Through international funds or ETFs issued by domestic investment institutions, Indian investors are increasingly getting exposure to innovative global companies such as Apple, Meta, Netflix, Microsoft, and others.

How do you go about allocating assets?

You should consider investing in all four asset groups to diversify your portfolio appropriately. We tend to stick to asset classes that we understand well due to our poor grasp of the complexities of numerous asset classes.

The other option is to invest in a mutual fund plan that will take care of everything for us. There is a range of alternatives within each asset class from which to pick.

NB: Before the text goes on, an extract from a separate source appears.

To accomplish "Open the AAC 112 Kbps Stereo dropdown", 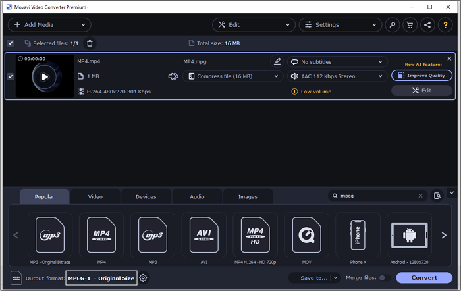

There are two options for dealing with the problems. Invest in a mutual fund that invests directly in all of the asset classes, or invest in a fund that invests in a variety of asset classes. The second approach has a better chance of generating higher returns since it allows you to benefit from the targeted experience of the underlying scheme’s fund managers.

ICICI Prudential has developed a Passive Multi-Asset Fund of Funds to solve the issues of optimal asset allocation. The scheme is designed to invest in all four asset categories outlined before, with some constraints applied to each of the asset classes.

Taxation

The fund of funds is classified as a debt fund for tax reasons. If you hold your units for more than 36 months, any profits you make on their sale or redemption will be considered long-term. Short-term capital gains will be included in your regular income and taxed at the slab rate relevant to you. Long-term capital gains will be taxed at a flat 20% after indexation.